Whatever they did to try to temporarily minimize symptoms pending the ability to return to care. You cannot just pick up where you left off and say, “Uh, Joe Smith is here today, and he has complaints of,” and you do assault note from a note like two months ago, that is not gonna work for you, and it is a recipe for disaster, so be very, very cautious there.
The other thing I’m concerned about is, given the duration of the stay-at-home orders, that may limit the frequency at which patients present to the office. So, you have a patient with problems, but they are not presenting to the office on what would otherwise be considered an optimal or restorative type care schedule.
Normally that care is two to three times a week in order to justify that you have an expectation of causing significant improvement or reasonable predictable period of time. What if the patient’s coming ad hoc or once a week or once every two weeks?
Those types of visits schedules are superficially maintenance, palliative, preventive, they’re not covered, it’s one of the most difficult challenges that we have to deal with when a payer does a medical necessity audit and the visit schedules a once every plan. There’s no argument that we can submit to justify, that that is appropriate restorative care with the appropriate expectations to make the care medically necessary and covered as that term is defined by the payers.
So, be very, very cautious. You know, if a patient can’t get in on a, you know, a normal restorative care schedule, you may have to consider transitioning them to cash and hopefully picking up a plan on the backside. But, this COVID crisis, to the extent that it’s a crisis at all, it’s a certainly a crisis for your practice, is certainly gonna present some medical necessity challenge that from data analytic perspective, a lot of these cases are gonna get picked up, and it’s really unclear how payers are gonna deal with it.

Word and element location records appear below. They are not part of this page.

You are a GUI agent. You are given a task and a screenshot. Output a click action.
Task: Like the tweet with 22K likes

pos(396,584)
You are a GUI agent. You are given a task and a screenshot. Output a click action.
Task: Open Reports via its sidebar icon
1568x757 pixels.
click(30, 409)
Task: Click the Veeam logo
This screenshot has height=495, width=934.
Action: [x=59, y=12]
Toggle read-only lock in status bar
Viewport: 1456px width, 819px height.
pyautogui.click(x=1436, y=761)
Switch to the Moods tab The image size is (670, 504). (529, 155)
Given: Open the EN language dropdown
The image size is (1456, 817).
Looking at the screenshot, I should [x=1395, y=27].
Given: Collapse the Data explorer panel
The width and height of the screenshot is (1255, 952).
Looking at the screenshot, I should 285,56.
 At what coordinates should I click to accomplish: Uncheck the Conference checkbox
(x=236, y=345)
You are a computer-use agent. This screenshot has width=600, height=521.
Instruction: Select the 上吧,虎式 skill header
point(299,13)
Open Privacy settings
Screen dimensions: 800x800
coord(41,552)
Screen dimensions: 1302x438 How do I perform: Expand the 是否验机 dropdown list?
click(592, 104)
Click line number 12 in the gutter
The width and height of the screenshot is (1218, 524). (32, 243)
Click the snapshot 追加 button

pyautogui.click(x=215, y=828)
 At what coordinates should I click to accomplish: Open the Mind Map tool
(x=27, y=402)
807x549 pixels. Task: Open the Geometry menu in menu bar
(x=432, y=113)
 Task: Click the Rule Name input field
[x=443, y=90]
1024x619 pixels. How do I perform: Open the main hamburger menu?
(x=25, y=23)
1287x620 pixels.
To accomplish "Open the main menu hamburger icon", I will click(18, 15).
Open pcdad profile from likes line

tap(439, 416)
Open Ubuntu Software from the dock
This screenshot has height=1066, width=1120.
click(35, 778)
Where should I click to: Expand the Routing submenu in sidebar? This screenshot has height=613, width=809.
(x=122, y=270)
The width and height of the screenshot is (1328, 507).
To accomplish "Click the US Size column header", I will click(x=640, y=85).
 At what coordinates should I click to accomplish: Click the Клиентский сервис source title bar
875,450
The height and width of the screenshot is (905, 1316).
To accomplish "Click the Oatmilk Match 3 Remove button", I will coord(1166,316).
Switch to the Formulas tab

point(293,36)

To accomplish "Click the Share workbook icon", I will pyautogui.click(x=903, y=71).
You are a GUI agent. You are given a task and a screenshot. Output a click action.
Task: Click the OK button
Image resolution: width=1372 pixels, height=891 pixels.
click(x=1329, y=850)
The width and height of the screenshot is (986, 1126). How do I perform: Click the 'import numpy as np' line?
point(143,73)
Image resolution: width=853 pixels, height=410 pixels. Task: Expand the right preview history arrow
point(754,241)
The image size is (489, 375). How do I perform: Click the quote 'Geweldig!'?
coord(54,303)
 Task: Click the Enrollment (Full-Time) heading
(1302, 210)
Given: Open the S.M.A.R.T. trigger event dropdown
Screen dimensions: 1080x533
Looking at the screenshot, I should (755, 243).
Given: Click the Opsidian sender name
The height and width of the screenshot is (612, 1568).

In speaking with payer financial investigation provider review team today, broached this question just to see what their thoughts were, They haven’t really thought hard about it, but essentially it’s whatever cases or whatever providers, their data analytics spit up to them, they’ll look at them, and if the care looks medically unnecessary, then they’re certainly gonna audit it and try to recover the money.
So, be very, very cautious about your billing patterns during this period of uncertainty where patients are at home, they’re not presenting the care frequently, especially watch your telehealth.
And I wanna point out, the reason that the OIG audit came up with a 98% error rate was documentation, providers did not document start and stop times, they did not document with sufficient detail the counseling that was performed during the telemed encounter.
So, if you are doing those, be sure you document them exquisitely well, when it started, when it stopped, what you talked about with some degree of detail, and how it related to management of the patient’s condition so that you can justify that the work was reasonable and necessary.
That’s all we have time for today, I hope that is helpful, and we’ll see you again next month. Everybody have a great day.